What this chapter offers instead is a reference architecture and a working hypothesis: the next decade of consequential agent work will be done by people who stop trying to make ChatGPT-shaped agents do science and start building entirely different systems for entirely different domains. The fact that almost no one is doing this, despite all the component pieces being publicly available, is the strangest fact about the current state of the field. The incentives all point toward better backward-looking agents for software workflows where there is revenue. The forward-looking work, the work that watches instead of answers, is almost untouched.
If you are an early-career researcher or engineer reading this looking for an open frontier with low competition and high stakes, that frontier is not in software agents. It is in clinics, neuroimaging suites, autonomous labs, and field stations. The first team to build a real witness will not look anything like an AI lab. It will look like a partnership between a foundation-model team, a domain group with continuous-data access, and a small group of people who have spent enough time with the domain experts to know what would actually be worth interrupting them for. That is the team that is going to matter most in the next ten years. This manual is not the manual for that team. The manual for that team has not been written.

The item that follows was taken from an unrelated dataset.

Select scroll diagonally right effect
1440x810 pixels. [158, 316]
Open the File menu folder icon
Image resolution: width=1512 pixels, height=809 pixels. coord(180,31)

The bottom line. The agents this manual has spent twenty chapters describing are powerful but architecturally backwards-looking; they answer questions, they do not watch the world. The unbuilt architecture is a witness: continuous, online-modeling, calibrated-interruption, embedded in domains where the most consequential events are unfolding right now and have no name yet. The component pieces exist, individually published in the last twelve to eighteen months. The integration is the open problem. The frontier is not in better software agents; it is in moving the agentic stance out of software entirely. Whoever does that first will not just have a better product. They will have built a different kind of mind.